(Your assignment): Return only that part of the material below which starts with the line containing "Tap the red scroll-to-top arrow button" and goes on through the line containing "Viewport: 1782px width, 882px height.", restated exactly.

* * *

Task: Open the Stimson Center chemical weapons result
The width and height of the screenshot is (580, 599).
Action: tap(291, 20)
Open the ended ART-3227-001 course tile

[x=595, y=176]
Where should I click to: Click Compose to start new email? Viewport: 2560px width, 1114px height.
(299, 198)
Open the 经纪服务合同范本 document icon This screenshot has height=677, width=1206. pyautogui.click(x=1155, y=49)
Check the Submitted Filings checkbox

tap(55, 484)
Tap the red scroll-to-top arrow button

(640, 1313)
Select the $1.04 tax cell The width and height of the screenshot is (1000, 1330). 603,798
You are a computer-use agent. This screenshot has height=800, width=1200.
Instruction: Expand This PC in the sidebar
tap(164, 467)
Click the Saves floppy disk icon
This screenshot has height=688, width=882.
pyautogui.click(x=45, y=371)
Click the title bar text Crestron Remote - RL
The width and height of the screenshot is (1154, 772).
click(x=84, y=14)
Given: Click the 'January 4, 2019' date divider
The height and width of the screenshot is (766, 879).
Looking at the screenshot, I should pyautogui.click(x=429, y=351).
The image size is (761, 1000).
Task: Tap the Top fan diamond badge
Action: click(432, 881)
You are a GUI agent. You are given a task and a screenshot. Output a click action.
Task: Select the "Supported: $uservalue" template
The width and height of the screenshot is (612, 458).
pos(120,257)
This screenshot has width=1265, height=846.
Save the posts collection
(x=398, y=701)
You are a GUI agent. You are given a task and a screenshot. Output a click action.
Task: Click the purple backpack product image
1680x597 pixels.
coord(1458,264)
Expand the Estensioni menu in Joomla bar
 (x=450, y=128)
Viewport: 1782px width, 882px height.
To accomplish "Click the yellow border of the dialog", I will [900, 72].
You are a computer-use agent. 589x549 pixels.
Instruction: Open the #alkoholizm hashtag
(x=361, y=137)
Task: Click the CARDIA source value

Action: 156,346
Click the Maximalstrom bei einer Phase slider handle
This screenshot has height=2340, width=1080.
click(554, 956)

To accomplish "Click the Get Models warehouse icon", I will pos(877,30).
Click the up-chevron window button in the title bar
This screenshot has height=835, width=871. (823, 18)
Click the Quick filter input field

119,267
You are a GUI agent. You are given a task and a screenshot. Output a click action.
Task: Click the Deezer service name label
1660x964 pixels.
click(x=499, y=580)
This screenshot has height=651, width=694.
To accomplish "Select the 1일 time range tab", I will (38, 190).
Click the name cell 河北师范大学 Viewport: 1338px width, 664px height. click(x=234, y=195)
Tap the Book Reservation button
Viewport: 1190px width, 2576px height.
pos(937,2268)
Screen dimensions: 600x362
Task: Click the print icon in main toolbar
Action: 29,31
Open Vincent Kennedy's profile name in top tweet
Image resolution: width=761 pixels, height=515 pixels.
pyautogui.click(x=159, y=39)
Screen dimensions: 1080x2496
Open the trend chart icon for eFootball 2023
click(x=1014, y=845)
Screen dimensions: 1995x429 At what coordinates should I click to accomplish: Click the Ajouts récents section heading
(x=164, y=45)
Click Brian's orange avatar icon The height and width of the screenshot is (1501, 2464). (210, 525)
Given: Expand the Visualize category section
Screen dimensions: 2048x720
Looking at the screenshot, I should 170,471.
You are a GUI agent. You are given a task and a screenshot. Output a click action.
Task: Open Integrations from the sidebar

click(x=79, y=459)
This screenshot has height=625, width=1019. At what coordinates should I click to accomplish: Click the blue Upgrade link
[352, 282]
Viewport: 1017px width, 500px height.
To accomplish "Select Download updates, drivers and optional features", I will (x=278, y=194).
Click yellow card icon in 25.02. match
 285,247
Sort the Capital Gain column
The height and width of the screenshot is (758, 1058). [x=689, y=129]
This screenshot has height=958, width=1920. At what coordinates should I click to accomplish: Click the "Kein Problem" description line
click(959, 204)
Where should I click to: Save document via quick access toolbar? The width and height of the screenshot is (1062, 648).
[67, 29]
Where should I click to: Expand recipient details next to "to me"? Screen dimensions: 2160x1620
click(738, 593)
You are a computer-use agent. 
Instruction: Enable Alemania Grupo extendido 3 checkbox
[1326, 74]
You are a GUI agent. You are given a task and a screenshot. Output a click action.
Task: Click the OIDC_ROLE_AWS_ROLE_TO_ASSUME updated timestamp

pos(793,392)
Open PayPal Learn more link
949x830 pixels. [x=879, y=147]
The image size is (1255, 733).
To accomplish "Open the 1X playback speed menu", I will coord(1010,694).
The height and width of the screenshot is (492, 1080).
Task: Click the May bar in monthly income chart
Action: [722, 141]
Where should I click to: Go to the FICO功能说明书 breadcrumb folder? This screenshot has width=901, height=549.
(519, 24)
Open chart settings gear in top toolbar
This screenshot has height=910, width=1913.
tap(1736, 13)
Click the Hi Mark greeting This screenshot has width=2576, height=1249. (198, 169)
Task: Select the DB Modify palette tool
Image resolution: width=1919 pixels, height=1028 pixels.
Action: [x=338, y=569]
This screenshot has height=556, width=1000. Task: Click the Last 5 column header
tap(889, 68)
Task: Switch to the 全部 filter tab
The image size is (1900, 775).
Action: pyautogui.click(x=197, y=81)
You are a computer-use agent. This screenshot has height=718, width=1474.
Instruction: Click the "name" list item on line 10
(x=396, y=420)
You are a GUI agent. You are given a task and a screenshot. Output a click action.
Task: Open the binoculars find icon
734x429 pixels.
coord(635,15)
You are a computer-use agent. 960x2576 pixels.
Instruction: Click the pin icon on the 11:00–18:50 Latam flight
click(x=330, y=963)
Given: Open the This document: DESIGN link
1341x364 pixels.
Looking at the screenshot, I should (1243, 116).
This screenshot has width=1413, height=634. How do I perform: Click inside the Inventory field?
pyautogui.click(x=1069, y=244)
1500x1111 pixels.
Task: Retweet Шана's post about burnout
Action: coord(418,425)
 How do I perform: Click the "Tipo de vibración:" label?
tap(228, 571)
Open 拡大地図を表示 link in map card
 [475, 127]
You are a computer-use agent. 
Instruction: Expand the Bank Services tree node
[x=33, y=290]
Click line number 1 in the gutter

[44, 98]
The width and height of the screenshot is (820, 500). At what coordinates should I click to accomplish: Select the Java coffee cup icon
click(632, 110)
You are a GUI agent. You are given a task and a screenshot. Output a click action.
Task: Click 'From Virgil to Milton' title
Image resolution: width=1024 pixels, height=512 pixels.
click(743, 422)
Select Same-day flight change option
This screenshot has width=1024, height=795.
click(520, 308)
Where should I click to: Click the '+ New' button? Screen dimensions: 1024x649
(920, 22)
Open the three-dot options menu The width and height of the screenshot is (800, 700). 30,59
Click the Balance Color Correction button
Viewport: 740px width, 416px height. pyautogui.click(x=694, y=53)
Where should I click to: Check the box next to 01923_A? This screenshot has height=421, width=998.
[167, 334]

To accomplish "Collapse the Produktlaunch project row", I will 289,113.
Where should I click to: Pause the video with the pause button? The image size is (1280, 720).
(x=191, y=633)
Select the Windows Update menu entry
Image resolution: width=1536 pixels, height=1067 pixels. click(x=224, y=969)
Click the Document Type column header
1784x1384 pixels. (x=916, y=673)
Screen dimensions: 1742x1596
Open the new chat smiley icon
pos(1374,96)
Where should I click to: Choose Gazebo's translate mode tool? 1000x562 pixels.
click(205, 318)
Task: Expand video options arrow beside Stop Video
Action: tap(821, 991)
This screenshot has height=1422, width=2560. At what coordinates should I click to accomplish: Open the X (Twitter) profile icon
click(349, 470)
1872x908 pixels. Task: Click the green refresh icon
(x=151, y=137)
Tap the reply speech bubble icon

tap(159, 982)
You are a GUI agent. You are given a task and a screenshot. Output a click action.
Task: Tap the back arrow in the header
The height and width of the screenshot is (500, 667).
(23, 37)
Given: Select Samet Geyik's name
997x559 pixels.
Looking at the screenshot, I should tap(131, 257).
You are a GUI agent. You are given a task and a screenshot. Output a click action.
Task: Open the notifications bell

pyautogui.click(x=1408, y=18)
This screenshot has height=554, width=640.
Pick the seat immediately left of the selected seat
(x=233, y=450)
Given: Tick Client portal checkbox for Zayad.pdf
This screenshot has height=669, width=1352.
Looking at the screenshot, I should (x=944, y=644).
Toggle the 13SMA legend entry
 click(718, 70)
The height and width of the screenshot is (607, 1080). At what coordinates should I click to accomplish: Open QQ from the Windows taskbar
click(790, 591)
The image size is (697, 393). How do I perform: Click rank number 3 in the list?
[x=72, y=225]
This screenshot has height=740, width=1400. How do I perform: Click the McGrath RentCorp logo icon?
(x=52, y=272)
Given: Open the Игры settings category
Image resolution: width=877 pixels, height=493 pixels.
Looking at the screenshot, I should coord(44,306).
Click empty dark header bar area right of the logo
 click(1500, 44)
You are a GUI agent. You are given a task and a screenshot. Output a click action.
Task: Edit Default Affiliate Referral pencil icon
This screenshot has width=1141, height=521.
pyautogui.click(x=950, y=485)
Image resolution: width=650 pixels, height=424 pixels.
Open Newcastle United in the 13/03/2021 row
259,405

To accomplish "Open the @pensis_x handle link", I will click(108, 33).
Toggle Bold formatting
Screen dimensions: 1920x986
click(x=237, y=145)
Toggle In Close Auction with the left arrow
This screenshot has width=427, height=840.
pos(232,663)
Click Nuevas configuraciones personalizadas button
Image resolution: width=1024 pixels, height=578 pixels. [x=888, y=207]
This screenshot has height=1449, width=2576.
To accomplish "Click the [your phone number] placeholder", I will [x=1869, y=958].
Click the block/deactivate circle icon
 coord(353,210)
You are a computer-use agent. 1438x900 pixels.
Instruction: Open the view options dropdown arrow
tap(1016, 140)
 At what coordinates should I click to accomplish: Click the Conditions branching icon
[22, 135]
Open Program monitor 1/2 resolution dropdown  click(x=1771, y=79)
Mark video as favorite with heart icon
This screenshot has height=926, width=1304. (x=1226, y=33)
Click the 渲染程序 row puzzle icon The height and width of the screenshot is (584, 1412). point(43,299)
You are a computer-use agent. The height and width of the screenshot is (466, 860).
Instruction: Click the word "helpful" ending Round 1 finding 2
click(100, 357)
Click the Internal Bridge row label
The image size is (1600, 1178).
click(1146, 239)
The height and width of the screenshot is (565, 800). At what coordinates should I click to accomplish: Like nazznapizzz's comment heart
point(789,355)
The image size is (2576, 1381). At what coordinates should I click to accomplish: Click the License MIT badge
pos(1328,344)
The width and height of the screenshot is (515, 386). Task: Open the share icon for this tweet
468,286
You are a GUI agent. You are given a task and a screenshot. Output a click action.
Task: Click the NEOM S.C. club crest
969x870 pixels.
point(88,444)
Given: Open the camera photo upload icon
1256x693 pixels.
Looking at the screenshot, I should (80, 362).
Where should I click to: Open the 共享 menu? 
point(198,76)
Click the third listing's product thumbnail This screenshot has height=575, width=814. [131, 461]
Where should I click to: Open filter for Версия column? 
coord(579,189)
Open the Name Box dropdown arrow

* * *

(Response below):
Tap the red scroll-to-top arrow button

(640, 1313)
Select the $1.04 tax cell The width and height of the screenshot is (1000, 1330). 603,798
You are a computer-use agent. This screenshot has height=800, width=1200.
Instruction: Expand This PC in the sidebar
tap(164, 467)
Click the Saves floppy disk icon
This screenshot has height=688, width=882.
pyautogui.click(x=45, y=371)
Click the title bar text Crestron Remote - RL
The width and height of the screenshot is (1154, 772).
click(x=84, y=14)
Given: Click the 'January 4, 2019' date divider
The height and width of the screenshot is (766, 879).
Looking at the screenshot, I should pyautogui.click(x=429, y=351).
The image size is (761, 1000).
Task: Tap the Top fan diamond badge
Action: click(432, 881)
You are a GUI agent. You are given a task and a screenshot. Output a click action.
Task: Select the "Supported: $uservalue" template
The width and height of the screenshot is (612, 458).
pos(120,257)
This screenshot has width=1265, height=846.
Save the posts collection
(x=398, y=701)
You are a GUI agent. You are given a task and a screenshot. Output a click action.
Task: Click the purple backpack product image
1680x597 pixels.
coord(1458,264)
Expand the Estensioni menu in Joomla bar
 (x=450, y=128)
Viewport: 1782px width, 882px height.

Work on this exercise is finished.